[Information provided]
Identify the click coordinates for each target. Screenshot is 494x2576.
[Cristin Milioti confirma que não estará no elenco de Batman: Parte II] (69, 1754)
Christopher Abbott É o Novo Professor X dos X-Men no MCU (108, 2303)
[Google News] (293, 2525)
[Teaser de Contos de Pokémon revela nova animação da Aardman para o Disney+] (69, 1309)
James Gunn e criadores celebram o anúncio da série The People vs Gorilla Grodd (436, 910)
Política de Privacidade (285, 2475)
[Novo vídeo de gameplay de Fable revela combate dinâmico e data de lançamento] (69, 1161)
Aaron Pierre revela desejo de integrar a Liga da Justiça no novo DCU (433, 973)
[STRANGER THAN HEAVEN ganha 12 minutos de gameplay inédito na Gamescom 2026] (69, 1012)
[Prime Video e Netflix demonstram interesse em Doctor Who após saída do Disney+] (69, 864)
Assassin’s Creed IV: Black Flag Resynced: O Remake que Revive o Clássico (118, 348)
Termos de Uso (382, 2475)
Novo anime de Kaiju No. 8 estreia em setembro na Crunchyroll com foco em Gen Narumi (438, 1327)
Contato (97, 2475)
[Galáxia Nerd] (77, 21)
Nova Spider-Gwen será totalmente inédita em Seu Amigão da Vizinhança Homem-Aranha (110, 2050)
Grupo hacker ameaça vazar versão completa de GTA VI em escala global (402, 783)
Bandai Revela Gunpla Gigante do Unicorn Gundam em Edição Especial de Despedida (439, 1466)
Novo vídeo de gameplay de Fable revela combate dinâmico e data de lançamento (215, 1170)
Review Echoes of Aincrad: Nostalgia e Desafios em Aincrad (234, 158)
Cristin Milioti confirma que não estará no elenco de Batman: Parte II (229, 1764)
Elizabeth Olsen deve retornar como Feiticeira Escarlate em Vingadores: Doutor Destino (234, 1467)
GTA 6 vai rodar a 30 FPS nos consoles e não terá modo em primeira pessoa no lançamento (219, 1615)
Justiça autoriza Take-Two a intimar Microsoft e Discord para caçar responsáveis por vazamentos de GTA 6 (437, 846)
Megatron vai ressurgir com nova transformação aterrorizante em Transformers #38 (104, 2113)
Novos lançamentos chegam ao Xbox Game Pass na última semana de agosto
[/Information provided]
**Required work**:
Copy range, inclusive: the line holding "Grupo hacker ameaça" to the line holding "II (229, 1764)". Reproduce exactly those lines of the records above and no others.

**Reply to the exercise**:
Grupo hacker ameaça vazar versão completa de GTA VI em escala global (402, 783)
Bandai Revela Gunpla Gigante do Unicorn Gundam em Edição Especial de Despedida (439, 1466)
Novo vídeo de gameplay de Fable revela combate dinâmico e data de lançamento (215, 1170)
Review Echoes of Aincrad: Nostalgia e Desafios em Aincrad (234, 158)
Cristin Milioti confirma que não estará no elenco de Batman: Parte II (229, 1764)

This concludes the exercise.